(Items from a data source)
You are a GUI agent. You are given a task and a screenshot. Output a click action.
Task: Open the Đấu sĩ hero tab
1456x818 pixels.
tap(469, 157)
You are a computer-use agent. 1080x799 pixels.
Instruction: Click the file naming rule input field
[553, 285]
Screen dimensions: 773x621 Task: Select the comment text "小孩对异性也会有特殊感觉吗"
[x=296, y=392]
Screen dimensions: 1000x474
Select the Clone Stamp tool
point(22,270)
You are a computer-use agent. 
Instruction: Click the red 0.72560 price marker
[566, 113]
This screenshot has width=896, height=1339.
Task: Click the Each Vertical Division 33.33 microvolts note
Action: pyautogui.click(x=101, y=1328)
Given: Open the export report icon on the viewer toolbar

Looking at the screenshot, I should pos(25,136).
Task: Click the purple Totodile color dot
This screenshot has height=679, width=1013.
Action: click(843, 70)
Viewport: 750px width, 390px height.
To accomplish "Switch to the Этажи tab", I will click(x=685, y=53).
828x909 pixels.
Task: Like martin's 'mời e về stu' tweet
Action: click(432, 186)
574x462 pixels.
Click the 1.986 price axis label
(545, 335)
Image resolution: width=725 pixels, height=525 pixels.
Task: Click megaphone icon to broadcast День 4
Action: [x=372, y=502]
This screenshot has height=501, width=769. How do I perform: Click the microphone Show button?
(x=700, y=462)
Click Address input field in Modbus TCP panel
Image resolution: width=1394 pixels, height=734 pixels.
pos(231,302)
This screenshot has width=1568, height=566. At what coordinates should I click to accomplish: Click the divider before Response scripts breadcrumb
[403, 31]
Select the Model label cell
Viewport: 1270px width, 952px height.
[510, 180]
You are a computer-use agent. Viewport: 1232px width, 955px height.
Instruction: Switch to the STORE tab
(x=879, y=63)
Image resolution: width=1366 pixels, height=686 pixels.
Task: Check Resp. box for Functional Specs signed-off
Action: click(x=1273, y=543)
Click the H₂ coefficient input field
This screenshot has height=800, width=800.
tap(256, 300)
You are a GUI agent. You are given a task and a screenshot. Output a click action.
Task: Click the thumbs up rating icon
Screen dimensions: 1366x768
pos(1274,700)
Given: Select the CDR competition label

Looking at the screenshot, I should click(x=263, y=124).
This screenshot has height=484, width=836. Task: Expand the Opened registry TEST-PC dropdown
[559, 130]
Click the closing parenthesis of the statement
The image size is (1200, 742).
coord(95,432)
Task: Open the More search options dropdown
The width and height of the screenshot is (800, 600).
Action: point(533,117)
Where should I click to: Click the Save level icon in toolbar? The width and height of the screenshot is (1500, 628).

- **Assignment**: In the records above, find each line with the string "agent" and list it.

- **Task output**:
You are a GUI agent. You are given a task and a screenshot. Output a click action.
You are a computer-use agent. 1080x799 pixels.
You are a computer-use agent. 
You are a computer-use agent. Viewport: 1232px width, 955px height.
You are a GUI agent. You are given a task and a screenshot. Output a click action.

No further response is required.